ALP 33.1%
Incumbent MP
Terry Healy, since 2017.
Geography
Southern River covers southern parts of the Gosnells council area, including the suburbs of Southern River, Huntingdale and parts of Gosnells.
Redistribution
No change.
The seat of Southern River has existed since 1996, and has always been won by the party that won the election.
The seat was originally won by the Liberal Party’s Monica Holmes. The seat was created as a marginal Labor seat, partly out of remnants of the Labor seat of Kenwick. Holmes defeated sitting Member for Kenwick, Judyth Watson.
In 2001, Holmes was defeated by the ALP’s Paul Andrews. Andrews won a second term in 2005, defeating an attempt by Holmes to return to Parliament.
In 2008, Andrews was defeated by new Liberal candidate Peter Abetz. Abetz was re-elected in 2013 but lost in 2017 to Labor’s Terry Healy. Healy was re-elected in 2021.
Assessment
Southern River is a very safe Labor seat.

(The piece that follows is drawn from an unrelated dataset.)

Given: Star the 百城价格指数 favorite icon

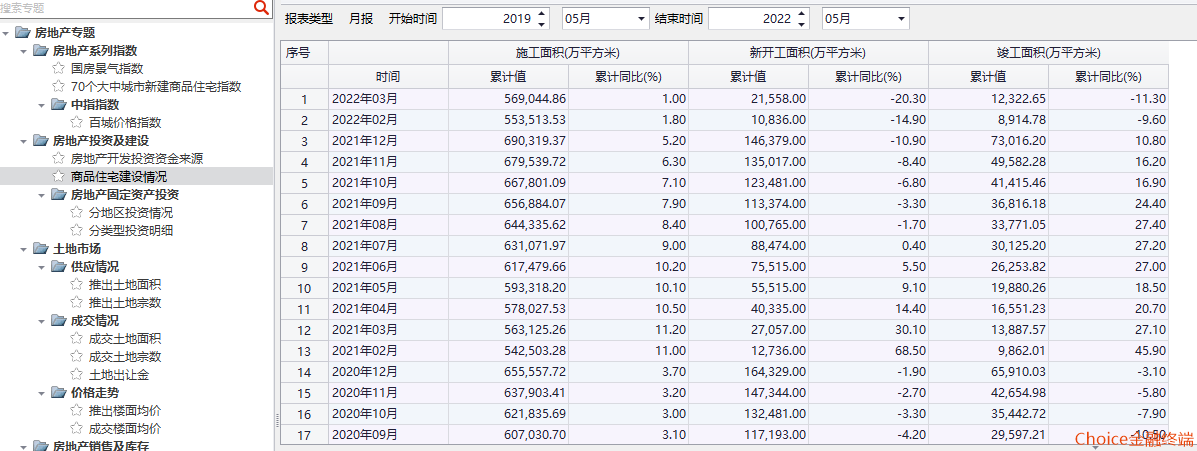Looking at the screenshot, I should click(x=77, y=122).
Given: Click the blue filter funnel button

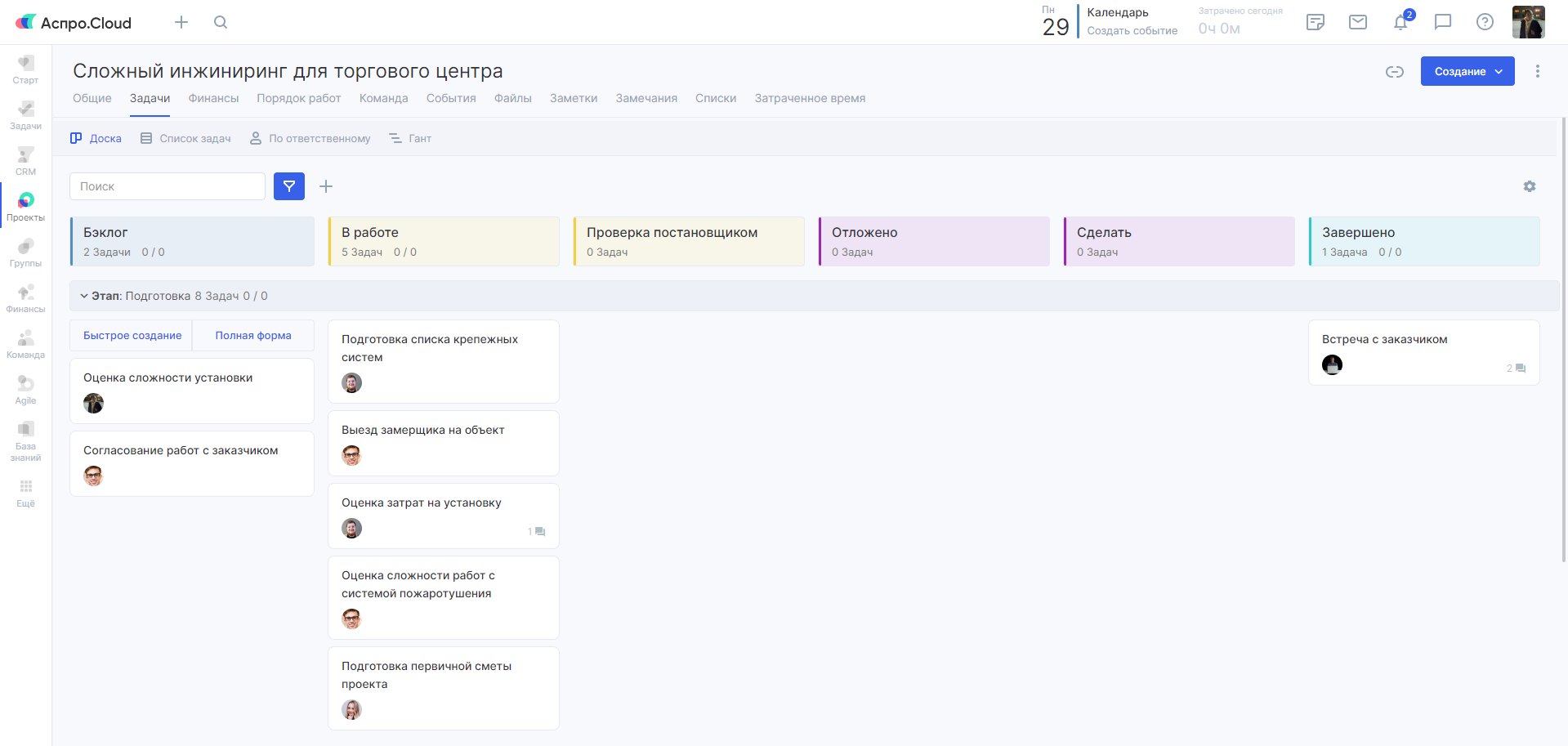Looking at the screenshot, I should point(289,186).
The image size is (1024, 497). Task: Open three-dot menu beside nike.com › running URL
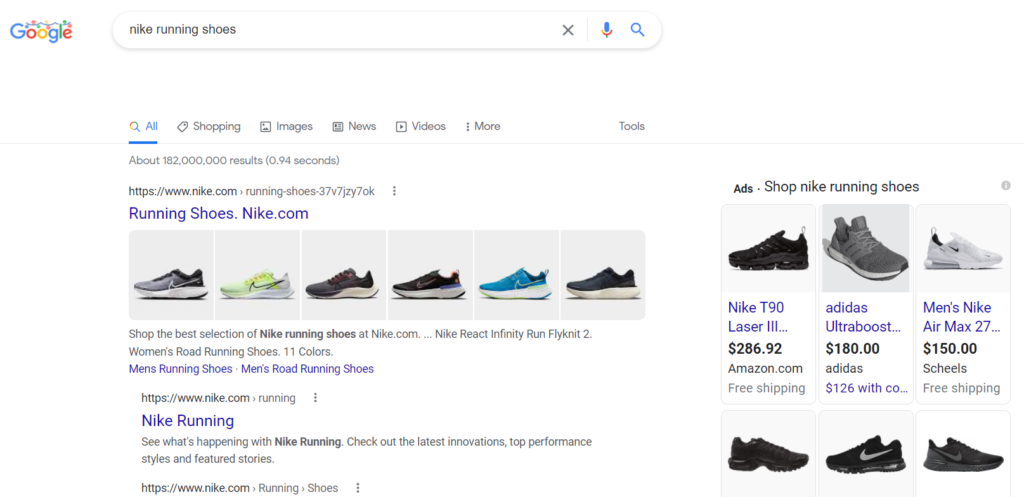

Candidate | Party | Votes | % | Swing |
Terry Healy | Labor | 18,718 | 76.0 | +26.3 |
Ruben Zandman | Liberal | 2,879 | 11.7 | -27.2 |
Simone Collins | Greens | 875 | 3.6 | -2.8 |
Gerard Spoelstra | Australian Christians | 799 | 3.2 | +3.2 |
Malcolm Heffernan | One Nation | 334 | 1.4 | +1.4 |
Katie Hawkes | No Mandatory Vaccination | 307 | 1.2 | +1.2 |
Shazi Siddiqui | WAxit | 283 | 1.1 | +0.2 |
Wesley Jerome Du Preez | Liberal Democrats | 257 | 1.0 | +0.4 |
Julia Walsh | Independent | 188 | 0.8 | +0.8 |
Informal | 1,039 | 4.0 |
2021 two-party-preferred result
Candidate | Party | Votes | % | Swing |
Terry Healy | Labor | 20,472 | 83.1 | +25.3 |
Ruben Zandman | Liberal | 4,155 | 16.9 | -25.3 |
Polling places have been split into three parts: central, east and west.
Labor’s two-party-preferred vote ranged from 79.8% in the centre to 85% in the east.
Voter group | ALP 2PP % | Total votes | % of votes |
West | 83.1 | 3,412 | 13.8 |
East | 85.0 | 2,795 | 11.3 |
Central | 79.8 | 2,259 | 9.2 |
Pre-poll | 84.2 | 10,569 | 42.9 |
Other votes | 81.5 | 5,605 | 22.7 |
Election results in Southern River at the 2021 WA state election
Toggle between two-party-preferred votes and primary votes for Labor, the Liberal Party and the Greens.
Of all the hyperinflated margins from 2021, this has to be the craziest. Bellwether seats shouldn’t have a 33% margin. A 44% swing over the last two elections is just nuts.
That said, they won’t lose it. There’s two shiny new train stations about to be opened locally as part of the Thornlie-Cockburn Link, and that could help Labor when it goes back to being a normal marginal seat in 2029.
Mind you the state as a whole has a margin of about 30%, so a bellwether seat having a 33% margin is consistent with that.
20%, not 30%. They didn’t win THAT big.
State 2pp 69.7%, seat 2pp 83.1%: Southern River is 13.4% safer for Labor than their statewide result. Compare to 2008 (the last time we had a non-landslide election – it’s been a while!): Girrawheen had about that much of a lean to Labor (61.5 vs 48.1), and it was the fourth-safest Labor seat of that election (behind only Nollamara, Willagee and Armadale).
There’s a few seats like this that look out of place of the pendulum. Secret Harbour, Butler, Southern River, West Swan and Baldivis are all newly-developed outer suburbia (the sort of seats that tend to flip in change-of-government elections), and they’re all over 30% for Labor. They’ll have to come back down to earth sometime.